++++ Source data ++++

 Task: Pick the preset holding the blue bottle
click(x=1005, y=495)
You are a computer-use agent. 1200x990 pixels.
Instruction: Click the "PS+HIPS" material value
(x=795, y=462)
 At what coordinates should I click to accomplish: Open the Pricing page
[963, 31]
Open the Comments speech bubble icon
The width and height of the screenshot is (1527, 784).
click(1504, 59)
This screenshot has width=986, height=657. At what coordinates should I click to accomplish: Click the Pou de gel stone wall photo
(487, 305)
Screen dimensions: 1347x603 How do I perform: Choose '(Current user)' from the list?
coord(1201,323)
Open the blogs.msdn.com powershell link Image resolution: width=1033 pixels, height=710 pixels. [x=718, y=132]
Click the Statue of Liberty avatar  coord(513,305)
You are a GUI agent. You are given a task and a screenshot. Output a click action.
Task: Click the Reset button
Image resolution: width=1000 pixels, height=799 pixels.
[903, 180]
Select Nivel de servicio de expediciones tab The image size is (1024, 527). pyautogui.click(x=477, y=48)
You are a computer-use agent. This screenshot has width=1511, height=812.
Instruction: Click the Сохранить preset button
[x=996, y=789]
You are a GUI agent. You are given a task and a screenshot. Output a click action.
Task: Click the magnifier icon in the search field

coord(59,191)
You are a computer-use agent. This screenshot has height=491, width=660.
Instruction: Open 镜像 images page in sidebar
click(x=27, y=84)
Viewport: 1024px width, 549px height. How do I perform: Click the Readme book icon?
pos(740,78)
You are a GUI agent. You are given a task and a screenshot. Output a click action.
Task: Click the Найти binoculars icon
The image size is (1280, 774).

++++

Problem description
The full set of records is to be written out once more, word for word.

Response box
 Task: Pick the preset holding the blue bottle
click(x=1005, y=495)
You are a computer-use agent. 1200x990 pixels.
Instruction: Click the "PS+HIPS" material value
(x=795, y=462)
 At what coordinates should I click to accomplish: Open the Pricing page
[963, 31]
Open the Comments speech bubble icon
The width and height of the screenshot is (1527, 784).
click(1504, 59)
This screenshot has width=986, height=657. At what coordinates should I click to accomplish: Click the Pou de gel stone wall photo
(487, 305)
Screen dimensions: 1347x603 How do I perform: Choose '(Current user)' from the list?
coord(1201,323)
Open the blogs.msdn.com powershell link Image resolution: width=1033 pixels, height=710 pixels. [x=718, y=132]
Click the Statue of Liberty avatar  coord(513,305)
You are a GUI agent. You are given a task and a screenshot. Output a click action.
Task: Click the Reset button
Image resolution: width=1000 pixels, height=799 pixels.
[903, 180]
Select Nivel de servicio de expediciones tab The image size is (1024, 527). pyautogui.click(x=477, y=48)
You are a computer-use agent. This screenshot has width=1511, height=812.
Instruction: Click the Сохранить preset button
[x=996, y=789]
You are a GUI agent. You are given a task and a screenshot. Output a click action.
Task: Click the magnifier icon in the search field

coord(59,191)
You are a computer-use agent. This screenshot has height=491, width=660.
Instruction: Open 镜像 images page in sidebar
click(x=27, y=84)
Viewport: 1024px width, 549px height. How do I perform: Click the Readme book icon?
pos(740,78)
You are a GUI agent. You are given a task and a screenshot. Output a click action.
Task: Click the Найти binoculars icon
The image size is (1280, 774).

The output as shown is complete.